_Passage to read:_

>>>>

The pressure to be perfect is nothing I ever wanted to place on my children, yet it happens every day and we don't even know it. But, for those of us who fear letting people down, disappointing others, or facing our own thoughts of failure, this pressure can make one freeze. I know exactly how she feels.
I knew as a mother, I would be faced with hard decisions, and I've blogged about this before. But for people like Madison and I, these decisions become even harder, when faced with our fear of letting others down. Decisions that inevitably, once made, end up letting someone down in one way or another. Decisions that let us down the most because it does nothing to bring ourselves happiness.
I took a photo of the writing test Madison was taking when she froze, hoping someday I could remind her of this day. Perhaps some day I'll tell her about how I felt this very day and the decision I was forced to make that I knew would let my entire family down. If there is one thing to teach Madison in this is for her to know it's OK to put herself first, even when other priorities make their way into her life. I hope those who make her feel she has no choice in putting herself first will find themselves wiggling farther and farther outside her inner circle. There should be no room for those people in her life.
So, while writing tests make Maddie freeze, I realized my inability to say no makes me freeze as well. Her teacher gave her tips for what to do the next time she felt this way, tips I may someday learn to apply myself. For now, I'll share lots of hugs, high fives and pats on the back, even when her y's don't "sit" on the line in her writing or she freezes in the middle of a test. My y's occasionally don't sit on the line either and I freeze when I find myself stuck in my "middle place." I guess with life's mistakes come great lessons. What sets us apart is in what we do with them.

<<<<

_Required action 1:_
In the post on perfectionism, what did the writer take a photo of?
_Required action 2:_
Write out the part of the post on perfectionism starting with "The pressure to" and going on through "bring ourselves happiness.".
_Required action 3:_
According to the post on perfectionism, what will the writer share with Madison for now?
Nothing in the data records is needed for this work.

[Data records]
>>>>

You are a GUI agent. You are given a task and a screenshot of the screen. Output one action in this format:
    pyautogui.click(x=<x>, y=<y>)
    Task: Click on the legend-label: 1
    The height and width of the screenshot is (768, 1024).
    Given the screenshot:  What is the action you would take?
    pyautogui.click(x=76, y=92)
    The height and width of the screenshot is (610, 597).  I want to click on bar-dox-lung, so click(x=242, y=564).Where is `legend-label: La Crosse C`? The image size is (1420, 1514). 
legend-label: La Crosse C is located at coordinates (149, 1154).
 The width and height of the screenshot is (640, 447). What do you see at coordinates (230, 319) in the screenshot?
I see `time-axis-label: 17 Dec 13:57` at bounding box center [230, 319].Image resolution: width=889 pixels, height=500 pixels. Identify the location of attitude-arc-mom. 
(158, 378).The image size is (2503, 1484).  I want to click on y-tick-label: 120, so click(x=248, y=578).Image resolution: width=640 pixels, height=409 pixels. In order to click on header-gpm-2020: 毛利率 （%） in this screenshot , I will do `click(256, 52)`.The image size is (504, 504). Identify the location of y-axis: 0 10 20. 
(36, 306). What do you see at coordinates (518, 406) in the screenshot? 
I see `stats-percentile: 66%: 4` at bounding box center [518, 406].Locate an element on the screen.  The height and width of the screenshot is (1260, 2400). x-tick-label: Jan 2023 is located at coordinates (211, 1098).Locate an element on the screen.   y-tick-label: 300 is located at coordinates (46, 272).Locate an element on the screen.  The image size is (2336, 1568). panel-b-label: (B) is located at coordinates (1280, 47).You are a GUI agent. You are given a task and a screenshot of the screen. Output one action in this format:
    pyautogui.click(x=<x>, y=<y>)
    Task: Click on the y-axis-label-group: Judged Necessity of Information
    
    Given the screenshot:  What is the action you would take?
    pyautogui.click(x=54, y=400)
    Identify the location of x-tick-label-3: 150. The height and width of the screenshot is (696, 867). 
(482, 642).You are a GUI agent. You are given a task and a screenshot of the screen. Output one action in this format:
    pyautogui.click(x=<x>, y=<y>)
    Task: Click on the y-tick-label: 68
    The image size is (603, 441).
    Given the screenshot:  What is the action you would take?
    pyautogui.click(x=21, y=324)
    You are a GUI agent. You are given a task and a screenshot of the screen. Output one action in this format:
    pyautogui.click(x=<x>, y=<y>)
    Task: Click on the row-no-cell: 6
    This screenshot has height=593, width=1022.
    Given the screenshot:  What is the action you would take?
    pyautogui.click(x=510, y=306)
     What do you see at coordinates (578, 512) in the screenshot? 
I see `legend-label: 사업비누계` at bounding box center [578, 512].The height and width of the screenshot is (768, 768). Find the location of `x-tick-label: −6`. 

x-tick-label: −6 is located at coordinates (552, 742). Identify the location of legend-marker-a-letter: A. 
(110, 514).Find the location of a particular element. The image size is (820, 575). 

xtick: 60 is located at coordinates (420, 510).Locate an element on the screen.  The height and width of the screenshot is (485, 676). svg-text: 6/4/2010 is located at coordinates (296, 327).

<<<<

_Exercise result 1:_
The writer photographed the writing test Madison was taking when she froze.

_Exercise result 2:_
The pressure to be perfect is nothing I ever wanted to place on my children, yet it happens every day and we don't even know it. But, for those of us who fear letting people down, disappointing others, or facing our own thoughts of failure, this pressure can make one freeze. I know exactly how she feels.
I knew as a mother, I would be faced with hard decisions, and I've blogged about this before. But for people like Madison and I, these decisions become even harder, when faced with our fear of letting others down. Decisions that inevitably, once made, end up letting someone down in one way or another. Decisions that let us down the most because it does nothing to bring ourselves happiness.

_Exercise result 3:_
Lots of hugs, high fives, and pats on the back